=== PROMPT 1 ===
In the text on Vault DR Replication, which storage backend is recommended?
=== PROMPT 2 ===
Carry on the text on Vault DR Replication from its last sentence.

Vault DR Replication: Standby Cluster (2026)

Vault's DR Replication is an asynchronous, one-way replication feature designed to keep the business running during a disaster. Under normal conditions the secondary stays on standby, and during an outage it is promoted to operate as the primary.

Based on stable behavior from the official documentation, this article organizes design fundamentals, setup procedures, failover/failback, monitoring and drills, and a DR vs. Performance comparison — covering both certification prep and real-world operations.

DR Replication Basics and Exam Hot Spots

Vault DR Replication asynchronously replicates the same dataset to a different region or cluster. The secondary stays on standby in normal operation and is promoted during an outage to resume service. The secondary does not serve client requests until it is promoted.

From an Ops perspective, the key items are the roles (DR Primary / DR Secondary), promote/demote operations, RPO/RTO thinking, TLS and certificate prerequisites, and the difference from Performance Replication. The exam frequently tests these conceptual distinctions.

Purpose: business continuity in the face of a site failure. Standby during normal operation, cutover only on a failure.
Communication: asynchronous and one-way (Primary → Secondary).
Secondary behavior: client requests are not served in principle until promotion (standby).
RPO/RTO: because replication is asynchronous, RPO is on the order of seconds to network latency. RTO depends on promotion and routing cutover (automation shortens it).
Storage: Integrated Storage (Raft) is recommended. Designs using Consul are possible, but compare operational requirements before choosing.
Caveat: DR and Performance have different goals. DR is for disaster recovery, Performance is for read scale.

Minimal commands to check status (preparation phase)

export VAULT_ADDR=https://primary.example.com:8200
export VAULT_TOKEN=<admin_or_appropriate_token>

# Check DR status (on Primary)
vault read sys/replication/dr/status

# Check server state
vault status

Architecture Design: Inter-Region DR Cluster Topology

In production, the DR secondary is placed across regions or data centers. The network must allow bidirectional TLS connectivity, and the API and cluster addresses must match the SANs in the certificates.

=== STORED DATA ===

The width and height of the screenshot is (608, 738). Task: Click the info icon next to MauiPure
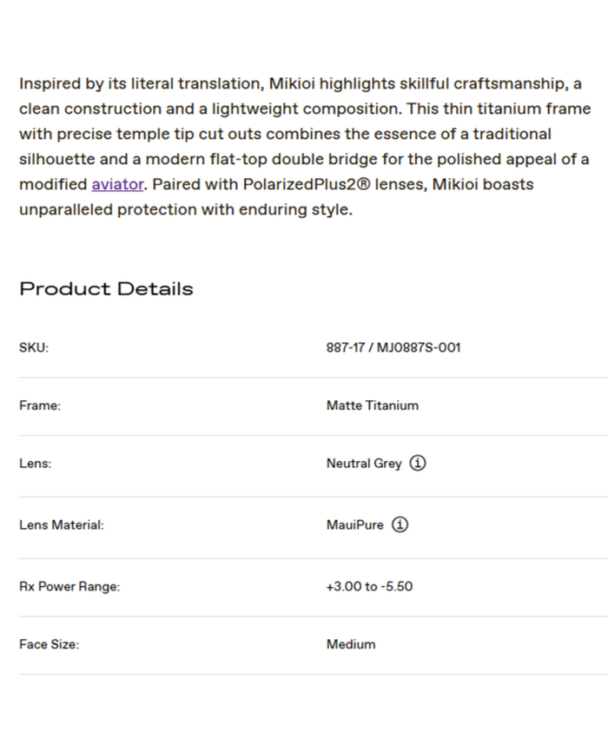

=== WRITTEN RESPONSE 1 ===
Integrated Storage (Raft).

=== WRITTEN RESPONSE 2 ===
Using Integrated Storage (Raft) simplifies the setup without depending on an external K/V store. The keys are intra-cluster communication on 8201 (cluster_addr) and correctly configuring 8200 (api_addr) for clients.

Required ports: 8200/TCP (API), 8201/TCP (inter-cluster Raft).
Certificates: align the hostnames in api_addr/cluster_addr with SANs, and consider mutual TLS.
Monitoring: use /sys/replication/dr/status and /sys/metrics (Prometheus), described below.
Routing: automate DNS / load balancer cutover during failover.
Drills: perform planned promote/demote exercises every quarter.

DR Replication (inter-region, Raft)

server.hcl (excerpt, example of stable parameters)

storage "raft" {
  path  = "/opt/vault/data"
  node_id = "vault-node-1"
}
api_addr     = "https://vault-a.example.com:8200"
cluster_addr = "https://vault-a.example.com:8201"
listener "tcp" {
  address       = "0.0.0.0:8200"
  tls_disable   = 0
  tls_cert_file = "/opt/vault/tls/tls.crt"
  tls_key_file  = "/opt/vault/tls/tls.key"
}

Setup Procedure (Production-Oriented, Safe Path)

Below is the minimal procedure. Run it after verifying TLS, policies, audit logging, and storage health (Raft/Consul). A dual-control admin approval workflow makes it safer.

Generate the secondary activation token on the primary and use it on the secondary for activation. Treat the token as short-lived and tightly scoped.

Prerequisite: both clusters are initialized, unsealed, and healthy (vault status reports ok).
Step 1: Enable the primary as a DR Primary.
Step 2: Generate the secondary activation token and transfer it over a secure channel.
Step 3: Enable the DR Secondary on the secondary side.
Step 4: Verify status on both sides and wait for replication to converge.
Step 5: Verify the routing design (only the Primary accepts clients in normal operation).

Example commands to enable DR Replication

# Primary side
export VAULT_ADDR=https://primary.example.com:8200
export VAULT_TOKEN=<admin_token>

# 1) Enable DR Primary
vault write -f sys/replication/dr/primary/enable

# 2) Generate Secondary activation token
DR_TOKEN=$(vault write -field=token -f sys/replication/dr/primary/secondary-token)

# Secondary side
export VAULT_ADDR=https://secondary.example.com:8200
export VAULT_TOKEN=<admin_token_on_secondary>

# 3) Enable DR Secondary (set primary_api_addr per your environment)
vault write sys/replication/dr/secondary/enable \
  token="$DR_TOKEN" \
  primary_api_addr="https://primary.example.com:8200"

# 4) Check status (on both sides)
vault read sys/replication/dr/status

Failover and Failback (Planned / Emergency)

For a planned failover, confirm that the DR secondary is fully caught up, then promote the secondary and switch traffic. The basic flow is the same for emergency failover, but RPO may take a hit equivalent to network latency.

For failback, the safe operational pattern is to rejoin the old primary as a secondary under the new primary. Rather than a simple “reset to original”, follow the demote and rejoin procedure.

Prerequisite for planned failover: replication lag is minimal (verify via DR status).
After promotion: switch DNS / load balancer, update client and CI/CD targets.
Handling the old primary: demote, then reconfigure as a secondary under the new primary.
Rollback: monitor the new primary's health, and if issues arise, apply the same procedure in the reverse direction.
Auditing: record and preserve promote/demote events via audit devices.

Representative commands for failover and failback

# 1) Planned failover (promote Secondary)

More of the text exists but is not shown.